This is just a glimpse of what the Papers Past digital library has to offer. Such magnificent functionality does not come cheap. For example, a huge amount of metadata is involved. Normally, storage requirements for the source documents vastly outstrip those needed for the accompanying metadata. Here, however, this is reversed: for every gigabyte of text extracted by the OCR process, three times as much space is consumed by the coordinate information—metadata. In fact, the 1 MB of metadata required for a page exceeds the 0.75 MB required even for the scanned page image, let alone for the text extracted from it.

Realistic books

Section 1.2 describes how it took centuries for the written word to progress from papyrus scrolls to the book form that we use today. The book was a revolutionary development that changed the way people read written information; it is arguably one of the most important inventions in the history of thought. Consequently, it is perplexing that the scroll bar, reminiscent of long-obsolete technology, has dominated our computer interfaces for the past three decades.

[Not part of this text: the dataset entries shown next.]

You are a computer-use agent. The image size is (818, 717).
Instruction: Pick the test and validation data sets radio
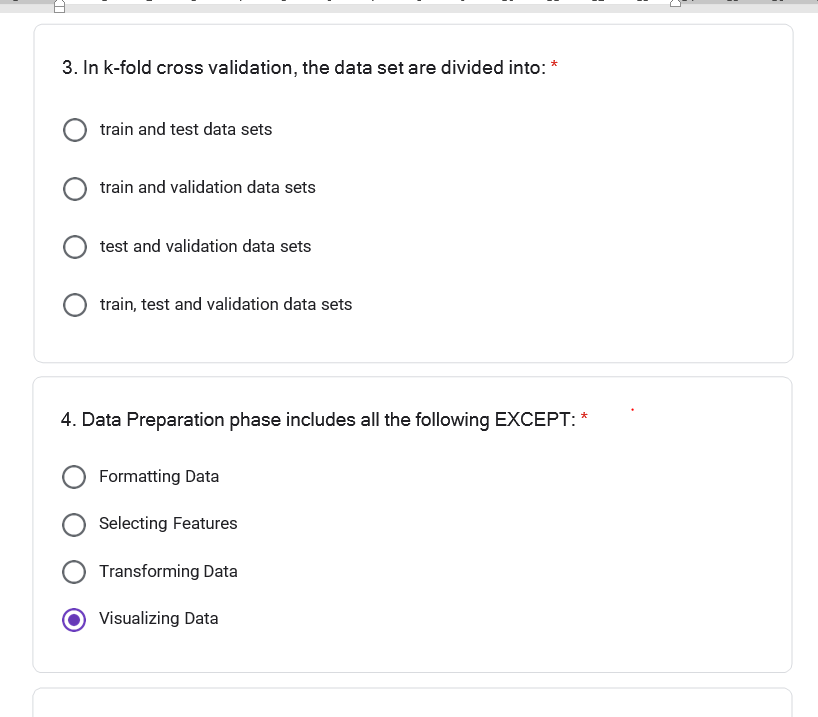(75, 247)
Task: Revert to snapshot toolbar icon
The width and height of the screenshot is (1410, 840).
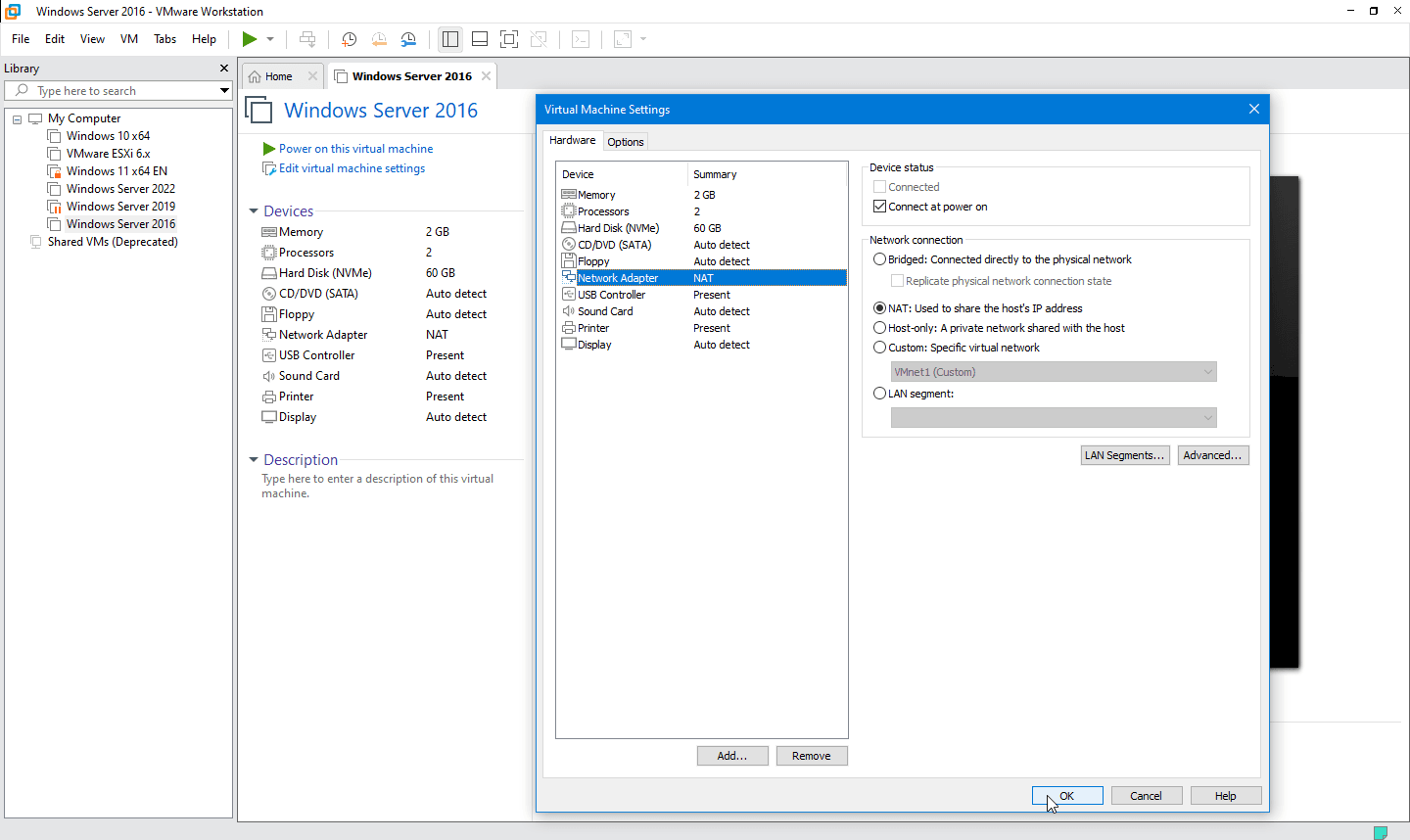Action: (379, 39)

The book is coming back. Figure 3.5 shows an interface that much more closely resembles physical documents than the representations in earlier figures. Because it works in a standard Web browser, it can be widely deployed. Readers use a mouse to grasp the paper and sweep out the path of that point to turn the page. There is complete freedom to move the page within the constraints imposed by not moving it to a point that would tear physical paper, and the visual details follow instantly. Although the model does not look completely realistic in static pictures, it is effective in practice because it is dynamically reactive.

Readers grasp the page anywhere along the top, right, or bottom edge—usually, but not necessarily, at a corner—by pointing their mouse there and depressing and holding down the mouse button. As they move the mouse, the page follows. If they release the button, the page either floats back to its original position or floats down to the turned position. Readers who use a touch panel instead of a mouse gain an even better sense of control.

Realistic books typically have a cover (Figure 3.5a), title page, table of contents (Figure 3.5b), and the main text (Figures 3.5c and d). Sections begin on a new page and are split into pages. Contents entries are hyperlinked, so that clicking them opens the book to that topic. Colored tabs protruding from the page edges mark topics, sections, or pages containing illustrations (these things are switchable). The reader turns pages by using the mouse or simply by clicking to turn them automatically. When the book is open, the cover’s inside border is visible, and the reader can click this to close the book in either direction.

The presentation in Figure 3.5a was generated by the same digital library system used for Figure 3.1. Any book in the Humanity Development Library can be displayed in this way; the software converts it on the fly from the HTML representation.

Figure 3.5: Browsing through a realistic book: Farming Snails I: (a) opening the front cover; (b) contents; (c, d) turning some pages.

This serves to underscore the fact that digital libraries can change the entire look and feel of all documents in a collection at the touch of a button—or, as in this case, a single menu selection on a Preferences page.